Letters, 12/18/11

In reply to “The Inevitable War with Iran,” by Philip Giraldi, 12/15/11:

“The drumbeat is incessant,” writes Philip Giraldi, “fed by weekly warnings from leading Israeli politicians and truculent editorials and poorly informed op-eds in leading American newspapers.”

True — but when has that ever NOT been the case, at least since the late 1970s?

The US has waged low-intensity war on Iran (sanction, blockade, black ops), and vice versa, for three decades.

The US has waged proxy wars on Iran (using Saddam in Iraq, in Afghanistan, in Lebanon, etc.), and vice versa, for three decades.

It’s been a mini-Cold-War … not with quite as much security against breaking out for real as with the US/USSR “Mutual Assured Destruction” safeguard, but still probably undeserving of Antiwar.com’s constant (pretty much since the site came online) alarmism on the topic.
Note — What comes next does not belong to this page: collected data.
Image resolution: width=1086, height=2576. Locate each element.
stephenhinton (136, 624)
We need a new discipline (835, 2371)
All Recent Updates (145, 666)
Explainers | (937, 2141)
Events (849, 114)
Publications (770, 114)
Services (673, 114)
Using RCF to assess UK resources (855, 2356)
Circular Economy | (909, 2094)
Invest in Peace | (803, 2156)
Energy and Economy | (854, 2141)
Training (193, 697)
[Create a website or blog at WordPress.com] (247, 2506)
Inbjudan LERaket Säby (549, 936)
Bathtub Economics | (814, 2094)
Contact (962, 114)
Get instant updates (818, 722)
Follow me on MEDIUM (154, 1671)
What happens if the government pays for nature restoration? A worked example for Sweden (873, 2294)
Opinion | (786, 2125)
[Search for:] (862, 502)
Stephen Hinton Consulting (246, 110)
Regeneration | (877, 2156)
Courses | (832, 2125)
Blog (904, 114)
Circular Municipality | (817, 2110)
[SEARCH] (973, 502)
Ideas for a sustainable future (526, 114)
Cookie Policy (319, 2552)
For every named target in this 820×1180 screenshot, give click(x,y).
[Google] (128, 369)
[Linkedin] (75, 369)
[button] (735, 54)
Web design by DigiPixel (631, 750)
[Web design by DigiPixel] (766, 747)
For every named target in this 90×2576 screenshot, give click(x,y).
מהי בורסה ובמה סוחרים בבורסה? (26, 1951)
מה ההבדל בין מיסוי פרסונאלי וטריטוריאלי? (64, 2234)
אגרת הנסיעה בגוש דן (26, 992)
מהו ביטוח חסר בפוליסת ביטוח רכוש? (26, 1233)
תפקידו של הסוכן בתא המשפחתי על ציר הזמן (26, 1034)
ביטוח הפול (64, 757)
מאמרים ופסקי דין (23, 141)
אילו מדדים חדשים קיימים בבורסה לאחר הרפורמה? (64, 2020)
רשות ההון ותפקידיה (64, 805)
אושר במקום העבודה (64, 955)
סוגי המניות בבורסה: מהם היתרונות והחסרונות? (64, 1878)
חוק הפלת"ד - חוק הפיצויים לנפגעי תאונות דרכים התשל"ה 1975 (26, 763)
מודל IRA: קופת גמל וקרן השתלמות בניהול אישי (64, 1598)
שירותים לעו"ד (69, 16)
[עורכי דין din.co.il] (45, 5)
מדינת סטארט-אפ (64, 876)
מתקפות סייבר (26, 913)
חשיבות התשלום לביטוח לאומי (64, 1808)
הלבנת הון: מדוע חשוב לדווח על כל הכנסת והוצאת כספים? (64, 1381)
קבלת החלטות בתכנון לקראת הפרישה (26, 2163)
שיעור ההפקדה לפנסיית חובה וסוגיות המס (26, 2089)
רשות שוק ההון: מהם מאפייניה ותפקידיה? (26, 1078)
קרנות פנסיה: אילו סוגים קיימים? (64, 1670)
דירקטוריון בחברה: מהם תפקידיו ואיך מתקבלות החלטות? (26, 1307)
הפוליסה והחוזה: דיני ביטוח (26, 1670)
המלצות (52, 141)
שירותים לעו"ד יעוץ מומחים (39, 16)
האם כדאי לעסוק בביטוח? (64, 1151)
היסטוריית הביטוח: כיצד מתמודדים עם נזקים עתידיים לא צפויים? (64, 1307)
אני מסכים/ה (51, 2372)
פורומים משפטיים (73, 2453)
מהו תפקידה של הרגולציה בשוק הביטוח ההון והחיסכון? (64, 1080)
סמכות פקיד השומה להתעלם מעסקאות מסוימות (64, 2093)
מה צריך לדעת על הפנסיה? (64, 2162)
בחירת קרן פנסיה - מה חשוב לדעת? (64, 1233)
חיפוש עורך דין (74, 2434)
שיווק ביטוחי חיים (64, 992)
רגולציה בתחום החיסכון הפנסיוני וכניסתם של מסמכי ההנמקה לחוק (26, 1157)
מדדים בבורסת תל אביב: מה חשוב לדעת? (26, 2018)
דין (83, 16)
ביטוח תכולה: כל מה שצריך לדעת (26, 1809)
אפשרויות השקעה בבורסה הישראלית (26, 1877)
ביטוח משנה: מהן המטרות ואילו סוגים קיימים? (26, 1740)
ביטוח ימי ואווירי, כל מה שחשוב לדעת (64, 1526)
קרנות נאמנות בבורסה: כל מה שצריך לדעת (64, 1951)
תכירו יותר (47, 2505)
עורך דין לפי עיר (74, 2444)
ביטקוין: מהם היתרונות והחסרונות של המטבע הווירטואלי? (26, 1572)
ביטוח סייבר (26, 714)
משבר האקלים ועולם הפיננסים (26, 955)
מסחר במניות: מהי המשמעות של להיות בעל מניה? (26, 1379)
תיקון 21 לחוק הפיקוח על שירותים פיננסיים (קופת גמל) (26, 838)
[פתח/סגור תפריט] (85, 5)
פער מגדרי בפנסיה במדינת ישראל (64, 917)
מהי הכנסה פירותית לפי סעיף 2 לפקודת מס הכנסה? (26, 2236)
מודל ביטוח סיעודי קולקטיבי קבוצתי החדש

The US isn’t any more on the brink of open war with Iran than it was last year, or the year before, or 15 years ago. And probably not as much so as it was circa 1979-89.

Amos Thorpe Plank

In reply to “Iraq: No Comfort in Being Right,” by Kelley B. Vlahos, 12/13/11:

Like Jeanette Rankin said, you can no more win a war than you can win an earthquake. Unfortunately, this “earthquake” seems custom-made to continue producing deadly aftershocks for a long, long time.

Anonymous

In reply to “CIA, NATO Lied to Press About Lost Drone,” by Jason Ditz, 12/06/11:

Bumbling is a strategic tactic. I would not be surprised to find that the missing drone is some sort of “poison pill” designed to attack the people trying to back engineer it — for example, by sending a Stuxnet-level computer virus into the probes attached to it.